** Opening DATA RECORDS block **

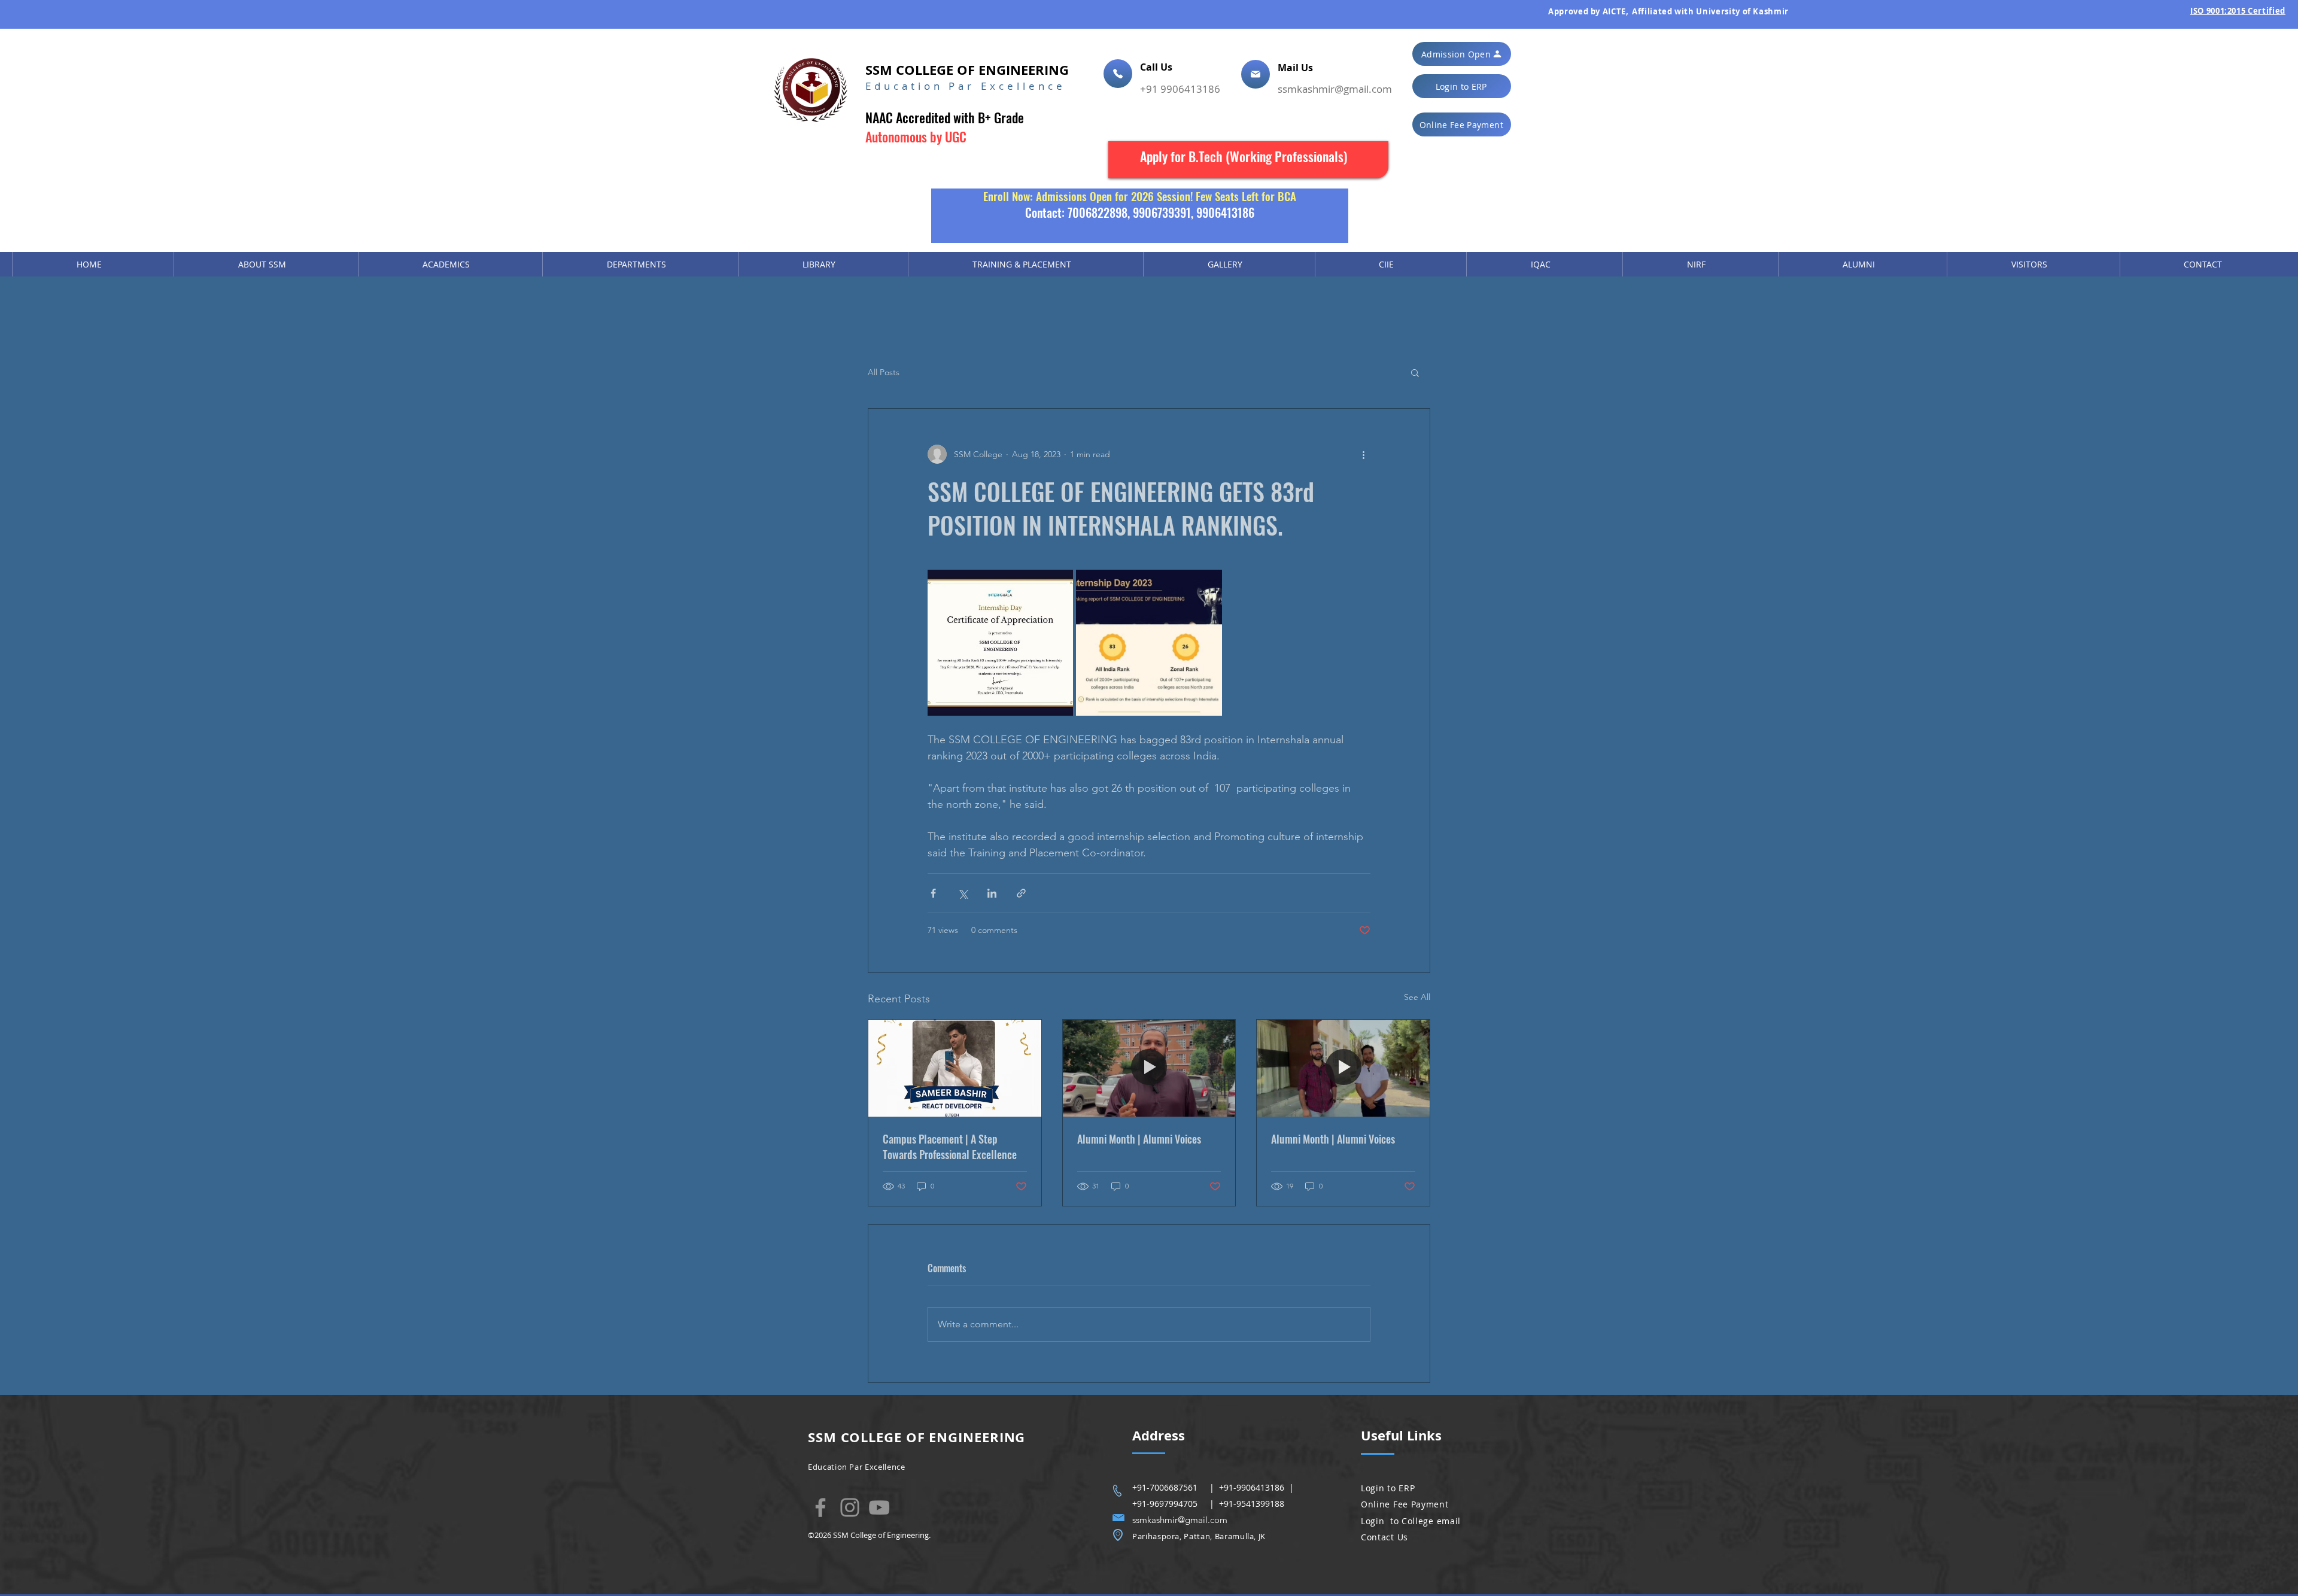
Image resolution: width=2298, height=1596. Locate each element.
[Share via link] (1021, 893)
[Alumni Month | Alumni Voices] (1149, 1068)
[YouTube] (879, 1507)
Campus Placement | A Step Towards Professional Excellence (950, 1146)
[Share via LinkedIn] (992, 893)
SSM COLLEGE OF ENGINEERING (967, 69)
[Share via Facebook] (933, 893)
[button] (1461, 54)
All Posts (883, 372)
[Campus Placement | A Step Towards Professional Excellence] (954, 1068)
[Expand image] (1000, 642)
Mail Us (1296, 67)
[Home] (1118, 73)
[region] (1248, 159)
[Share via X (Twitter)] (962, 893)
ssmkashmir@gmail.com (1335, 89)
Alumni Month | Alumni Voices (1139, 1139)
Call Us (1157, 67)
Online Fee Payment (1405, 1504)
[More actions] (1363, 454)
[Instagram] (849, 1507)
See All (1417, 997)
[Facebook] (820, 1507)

** Closing DATA RECORDS block **
** Opening DATA RECORDS block **

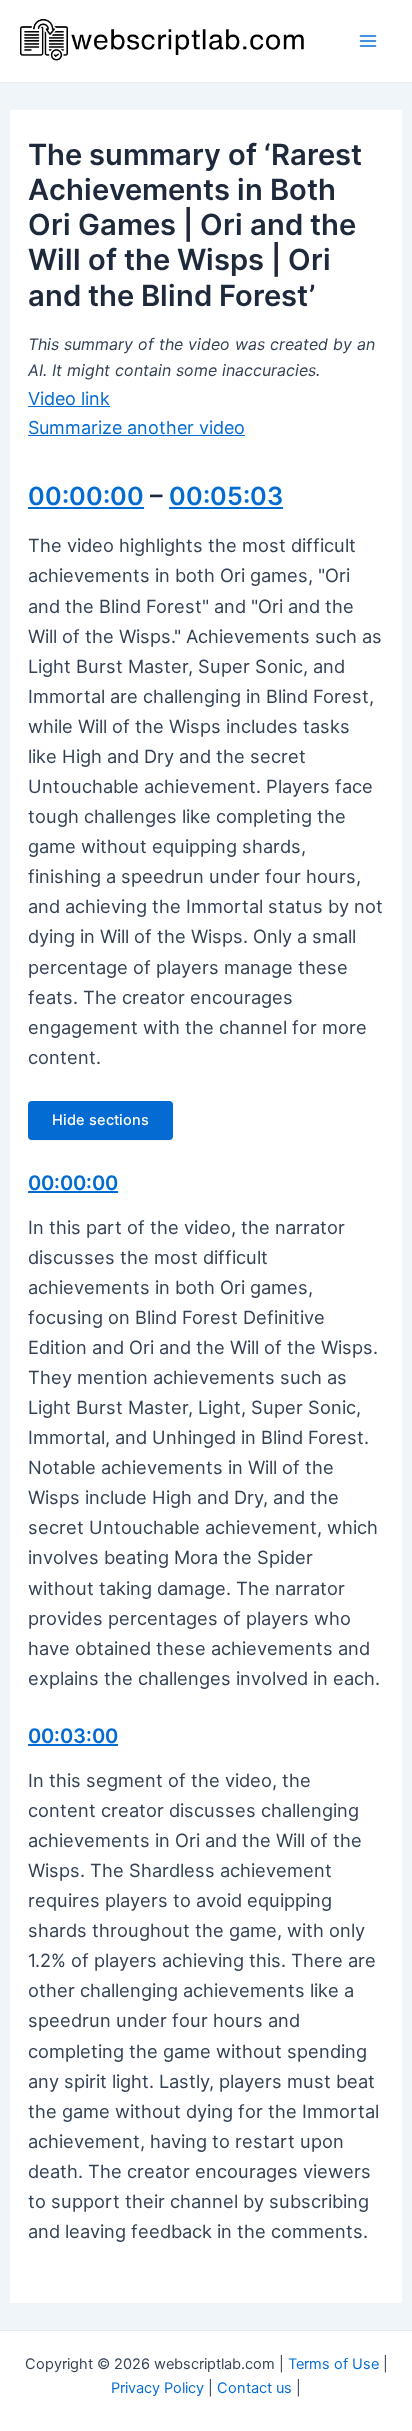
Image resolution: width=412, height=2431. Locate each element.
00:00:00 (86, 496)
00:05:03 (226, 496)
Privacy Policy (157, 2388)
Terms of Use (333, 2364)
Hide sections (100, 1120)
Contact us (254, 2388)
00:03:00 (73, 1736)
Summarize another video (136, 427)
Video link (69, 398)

** Closing DATA RECORDS block **

> _TASK DETAILS_:
All lines in the data that contain the word "Month" should be copied.

> _COMPLETED EXERCISE_:
[Alumni Month | Alumni Voices] (1149, 1068)
Alumni Month | Alumni Voices (1139, 1139)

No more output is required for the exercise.